-------- PAGE TEXT
Jun 16, 2026 · 7 min read
California's AB 2564 Would Be the Strictest Surveillance Pricing Ban in the Country
Surveillance pricing — the practice of using your browsing history, location data, and demographic profile to charge you more than someone else for the same product — is already illegal in Maryland and Connecticut. California's AB 2564, which passed the Assembly on May 27, 2026, would apply a stricter version of the ban to the country's largest consumer market.
When you open a retailer's email, click a link, or browse a product page, you generate data. That data gets collected. Sometimes it gets used to show you ads. Increasingly, it also gets used to determine what price you see when you add something to your cart. Surveillance pricing is the practice of offering the same product to two different people at two different prices, based on what the retailer's algorithm has inferred about each person's willingness to pay.
It is not the same as a sale. It is not a loyalty program discount. It is a retailer looking at your browsing history, your IP address, your physical location, and your demographic profile — and deciding you will probably pay more. Then charging you more. California's AB 2564, introduced by Assemblymember Chris Ward on February 20, 2026, would make that illegal for any retailer operating in the state.
Key Takeaways
- California Assembly Bill 2564 passed the Assembly on May 27, 2026, by a substantial margin, and now awaits Senate consideration.
- The bill defines surveillance pricing as setting a customized price for a consumer based on personally identifiable information collected through electronic surveillance technology, including browsing history, geolocation, income, and demographic data.
- The Federal Trade Commission found in a 2024 study that retailers use this data to predict "whether a shopper is desperate to buy or how much money they have" and price accordingly.
- Documented examples include Instacart charging customers different prices in the same store at the same time, Princeton Review setting prices that made Asian Americans twice as likely to receive a higher offer, and Orbitz showing Apple users more expensive hotels.
- Unlike Maryland's surveillance pricing ban — the first in the country, enacted in May 2026 — California's bill contains no grocery store carve-out and no loyalty program exception for data-based personalization.
- Enforcement is dual-track: government agencies can seek monetary penalties, and individual consumers can sue for injunctions and attorney fees.
What Surveillance Pricing Actually Looks Like
The practice sounds abstract until you see the documented cases. In December 2025, an investigation found that Instacart charged hundreds of customers different prices for groceries in the same store at the same time — including at least 53 California residents. The variable: personal data associated with each account, used to estimate what each individual would pay.
----------------
-------- ENTRIES
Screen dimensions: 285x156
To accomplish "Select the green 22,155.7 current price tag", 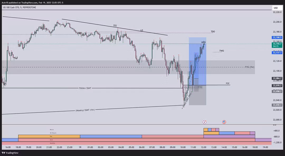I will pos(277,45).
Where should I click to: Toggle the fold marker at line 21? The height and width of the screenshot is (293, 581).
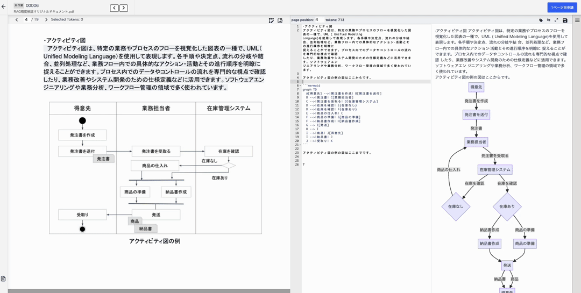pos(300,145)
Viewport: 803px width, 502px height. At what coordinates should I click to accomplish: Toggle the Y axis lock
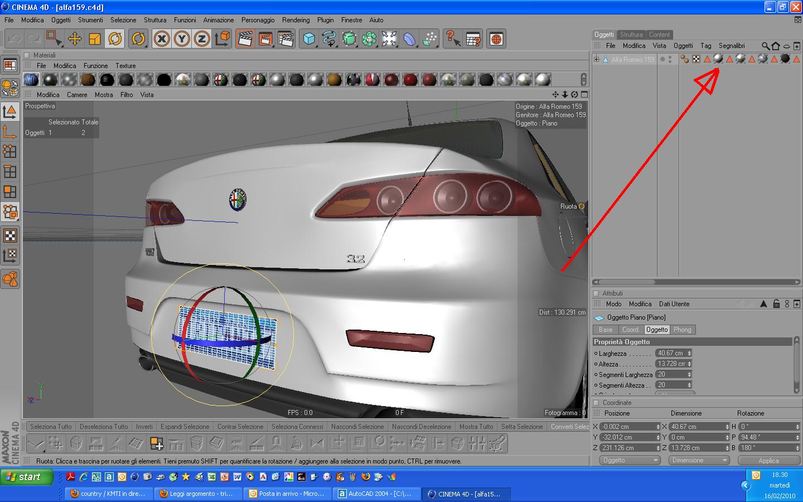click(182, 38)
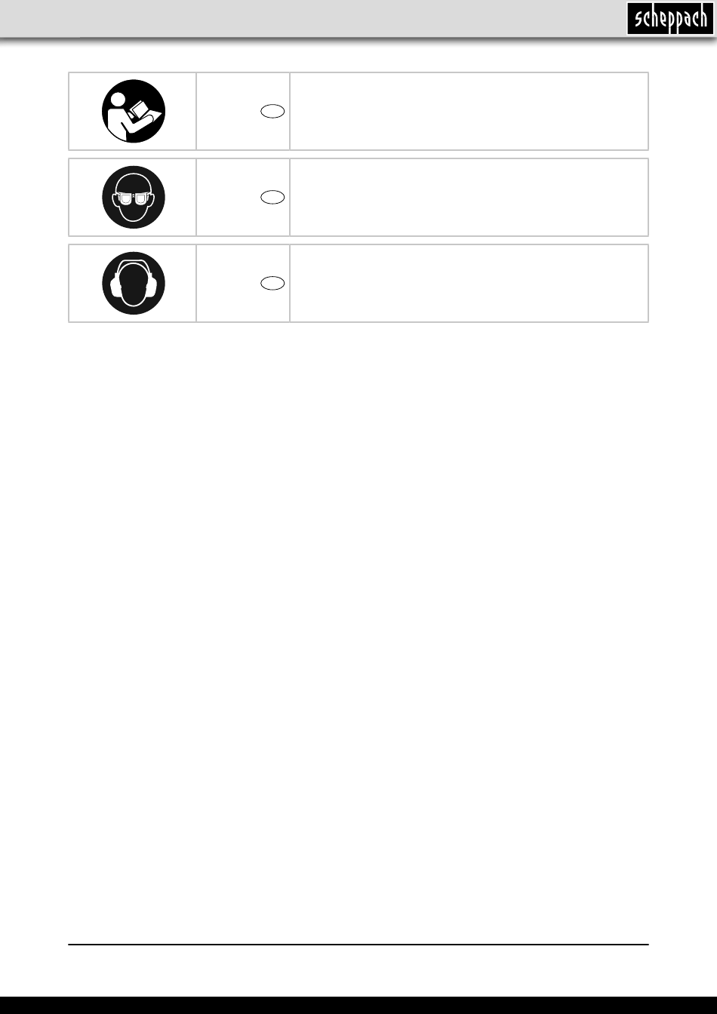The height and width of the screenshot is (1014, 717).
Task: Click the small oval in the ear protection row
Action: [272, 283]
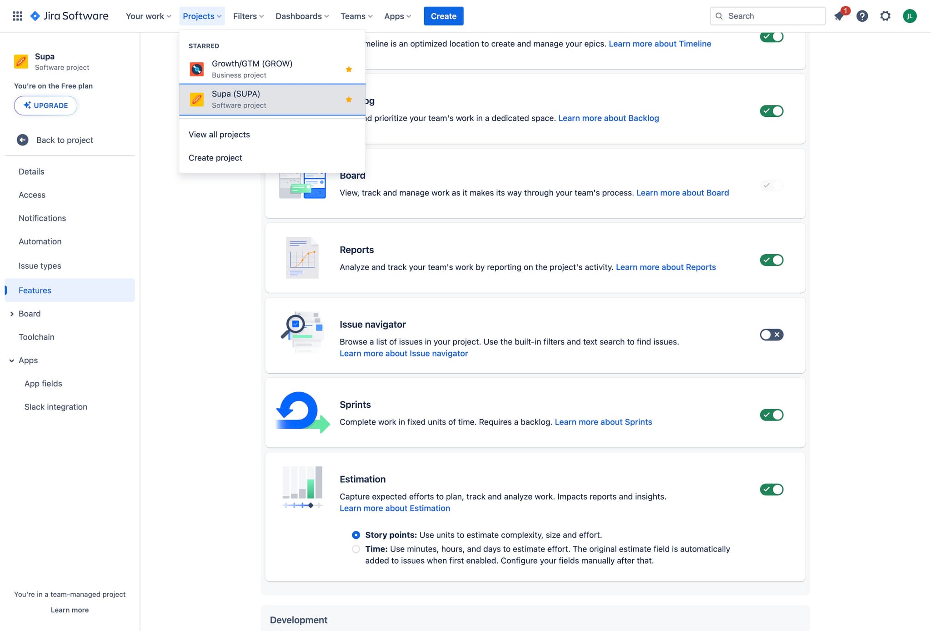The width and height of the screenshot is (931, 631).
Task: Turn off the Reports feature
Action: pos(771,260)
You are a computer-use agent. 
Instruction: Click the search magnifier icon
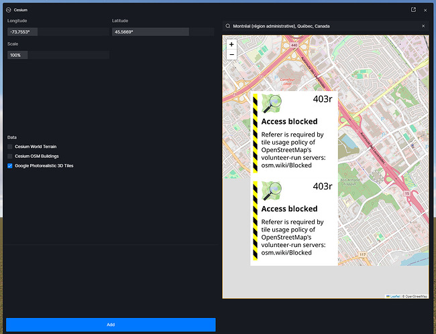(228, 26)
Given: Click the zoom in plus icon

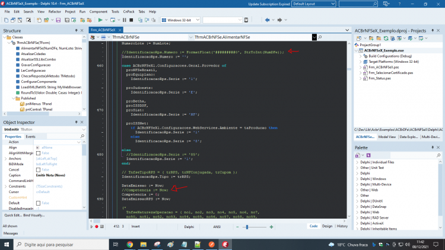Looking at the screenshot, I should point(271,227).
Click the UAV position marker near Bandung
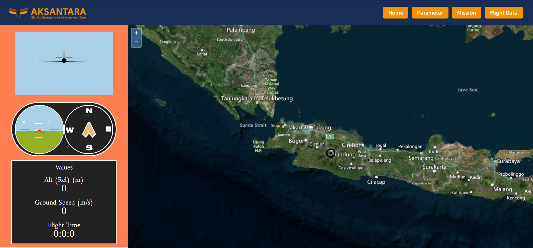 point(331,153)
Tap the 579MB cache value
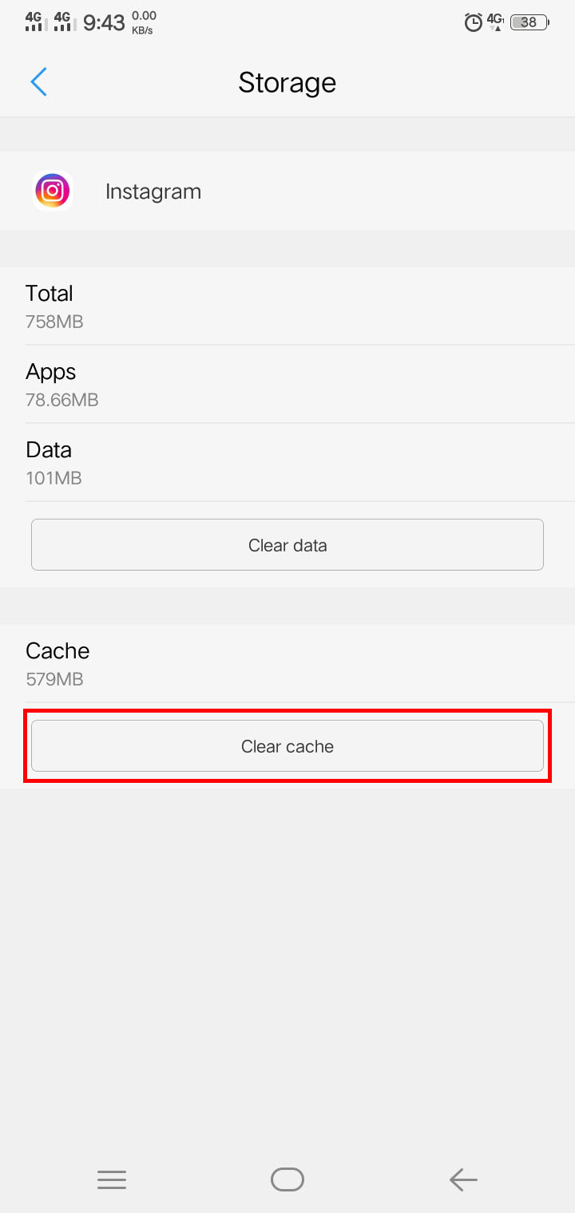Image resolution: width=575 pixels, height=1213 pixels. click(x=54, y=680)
----------------
Pick up the article on California's surveillance pricing bill after its final sentence and continue writing it. The data above comes from a source separate from the article.

» RESULT FOR THIS TASK:
The Princeton Review was found to have charged customers different prices based on zip code in a pattern where Asian Americans were twice as likely as non-Asian Americans to receive a higher price offer. Orbitz showed Apple computer users more expensive hotel options than Windows users. Tinder charged users aged 30–49 substantially more than users aged 18–29 for the same subscription. Target paid $5 million settling a lawsuit over location-based pricing practices.
These are documented cases — the ones that became lawsuits or investigations. A Federal Trade Commission report examining the broader market found that the practice draws on browsing history, physical location, and shopping transaction history, and that the underlying algorithms can predict whether a shopper is in urgent need of an item or has financial capacity to absorb a higher price. The same report found that surveillance pricing is now common enough that roughly half of U.S. states are considering regulatory responses.
The Email Tracking Connection
Surveillance pricing algorithms don't generate their own data. They consume data generated elsewhere — and one of the richest inputs is email engagement. When a retailer sends you a promotional email with a tracking pixel embedded, and you open that email, the sender records the time, your IP address (often sufficient to determine city and ISP), and the fact that you engaged. When you click a link in that email, they record which product you looked at and for how long.
That behavioral signal — "this person opened our email three times before buying" or "this person clicked the product but didn't purchase at $89" — is exactly the kind of input that calibrates a pricing algorithm. A customer who repeatedly opens emails about a product but hasn't purchased may be shown a lower price to convert them. A customer who purchases at full price consistently may be shown a higher baseline. The email pixel is the data collection instrument. The pricing algorithm is where the discrimination happens.
AB 2564's definition of prohibited inputs includes "browsing history" and "shopping patterns and engagement history." Whether click data from a retailer's own promotional emails counts as browsing history under the bill's language is a question that will likely be resolved in regulatory guidance or litigation. But the connection between email tracking and retail data pipelines is direct: the pixels that follow your inbox engagement are part of the same data economy that surveillance pricing draws from.
How AB 2564 Compares to Maryland and Connecticut
Maryland became the first state to ban surveillance pricing when it enacted HB 895 in May 2026 — but the Maryland law applies only to grocery stores and contains carve-outs for loyalty programs that effectively preserve data-driven discounting under a different legal framing. Connecticut's SB4, which passed in May 2026, banned surveillance pricing as part of a broader data broker regulation bill, but with enforcement concentrated at the attorney general level.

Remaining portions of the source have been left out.